Pick out all lines of the entries that include the word "will" and copy them.

── AVAILABLE RECORDS ──

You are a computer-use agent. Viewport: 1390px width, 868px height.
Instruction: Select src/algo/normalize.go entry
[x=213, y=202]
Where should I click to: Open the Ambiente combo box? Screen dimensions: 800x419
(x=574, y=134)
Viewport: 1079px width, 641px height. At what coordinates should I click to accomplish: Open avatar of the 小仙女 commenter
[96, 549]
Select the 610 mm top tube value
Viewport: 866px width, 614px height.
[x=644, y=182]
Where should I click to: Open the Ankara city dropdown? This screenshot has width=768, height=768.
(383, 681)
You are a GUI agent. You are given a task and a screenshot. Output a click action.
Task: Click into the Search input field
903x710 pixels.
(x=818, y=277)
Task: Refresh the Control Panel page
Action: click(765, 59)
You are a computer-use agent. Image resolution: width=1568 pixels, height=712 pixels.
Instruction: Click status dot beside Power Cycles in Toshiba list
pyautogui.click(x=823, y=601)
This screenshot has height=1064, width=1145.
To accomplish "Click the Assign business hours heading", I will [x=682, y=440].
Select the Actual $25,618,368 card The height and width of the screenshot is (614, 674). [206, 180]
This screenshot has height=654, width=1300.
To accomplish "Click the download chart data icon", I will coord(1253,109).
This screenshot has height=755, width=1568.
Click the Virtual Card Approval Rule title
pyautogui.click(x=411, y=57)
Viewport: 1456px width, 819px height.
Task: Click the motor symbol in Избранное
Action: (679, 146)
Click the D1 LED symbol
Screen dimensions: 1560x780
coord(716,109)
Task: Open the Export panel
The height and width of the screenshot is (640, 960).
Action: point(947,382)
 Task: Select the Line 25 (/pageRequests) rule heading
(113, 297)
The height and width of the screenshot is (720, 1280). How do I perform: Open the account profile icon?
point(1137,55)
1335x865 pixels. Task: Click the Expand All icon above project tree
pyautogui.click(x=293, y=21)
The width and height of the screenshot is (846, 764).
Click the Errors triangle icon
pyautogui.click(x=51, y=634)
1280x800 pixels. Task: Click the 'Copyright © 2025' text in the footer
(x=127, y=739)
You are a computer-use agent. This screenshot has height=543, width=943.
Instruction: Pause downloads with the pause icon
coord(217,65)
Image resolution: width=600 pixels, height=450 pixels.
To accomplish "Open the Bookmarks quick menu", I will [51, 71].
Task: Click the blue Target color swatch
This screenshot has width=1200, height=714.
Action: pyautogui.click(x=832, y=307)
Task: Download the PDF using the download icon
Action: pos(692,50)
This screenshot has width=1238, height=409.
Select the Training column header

───

**TASK RESPONSE:**
To accomplish "Click the Assign business hours heading", I will [x=682, y=440].
To accomplish "Click the download chart data icon", I will coord(1253,109).
To accomplish "Open the Bookmarks quick menu", I will [51, 71].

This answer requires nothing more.